Limiting absorption principles and linear inviscid damping in the Euler-Boussinesq system in the periodic channel

TL;DR

This paper proves inviscid damping and analyzes the spectral properties of the linearized Euler-Boussinesq system in a periodic channel, using limiting absorption principles to understand long-time behavior and eigenfunction asymptotics.

Contribution

It introduces a novel application of limiting absorption principles to establish inviscid damping in the Euler-Boussinesq system with detailed spectral analysis.

Findings

Inviscid damping holds for all positive Richardson numbers.

The spectrum includes essential spectrum and discrete neutral eigenvalues.

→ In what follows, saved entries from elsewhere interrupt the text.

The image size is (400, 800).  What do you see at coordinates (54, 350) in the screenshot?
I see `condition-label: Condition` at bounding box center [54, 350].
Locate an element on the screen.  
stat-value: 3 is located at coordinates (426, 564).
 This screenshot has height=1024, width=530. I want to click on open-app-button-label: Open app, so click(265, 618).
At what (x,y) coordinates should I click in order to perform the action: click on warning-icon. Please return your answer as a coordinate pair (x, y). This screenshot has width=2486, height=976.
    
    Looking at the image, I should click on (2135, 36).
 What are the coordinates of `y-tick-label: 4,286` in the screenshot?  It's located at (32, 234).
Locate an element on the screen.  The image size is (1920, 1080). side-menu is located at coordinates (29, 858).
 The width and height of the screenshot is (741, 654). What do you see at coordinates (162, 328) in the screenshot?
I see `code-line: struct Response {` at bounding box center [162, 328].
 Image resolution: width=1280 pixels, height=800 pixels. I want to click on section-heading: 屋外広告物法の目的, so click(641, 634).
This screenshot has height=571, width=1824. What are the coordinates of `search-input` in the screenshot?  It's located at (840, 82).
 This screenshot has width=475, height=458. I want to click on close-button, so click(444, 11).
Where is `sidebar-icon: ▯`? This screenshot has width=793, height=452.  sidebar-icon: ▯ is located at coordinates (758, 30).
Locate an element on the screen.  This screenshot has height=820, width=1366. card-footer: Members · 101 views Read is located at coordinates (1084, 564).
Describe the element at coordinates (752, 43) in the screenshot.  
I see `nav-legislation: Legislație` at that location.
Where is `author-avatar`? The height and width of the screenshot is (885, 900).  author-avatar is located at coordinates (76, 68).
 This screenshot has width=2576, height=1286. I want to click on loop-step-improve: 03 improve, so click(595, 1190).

Optimal decay rates for density and velocity perturbations.

Abstract

We consider the long-time behavior of solutions to the two dimensional non-homogeneous Euler equations under the Boussinesq approximation posed on a periodic channel. We study the linearized system near a linearly stratified Couette flow and prove inviscid damping of the perturbed density and velocity field for any positive Richardson number, with optimal rates. Our methods are based on time-decay properties of oscillatory integrals obtained using a limiting absorption principle, and require a careful understanding of the asymptotic expansion of the generalized eigenfunction near the critical layer. As a by-product of our analysis, we provide a precise description of the spectrum of the linearized operator, which, for sufficiently large Richardson number, consists of an essential spectrum (as expected according to classical hydrodynamic problems) as well as discrete neutral eigenvalues (giving rise to oscillatory modes) accumulating towards the endpoints of the essential spectrum.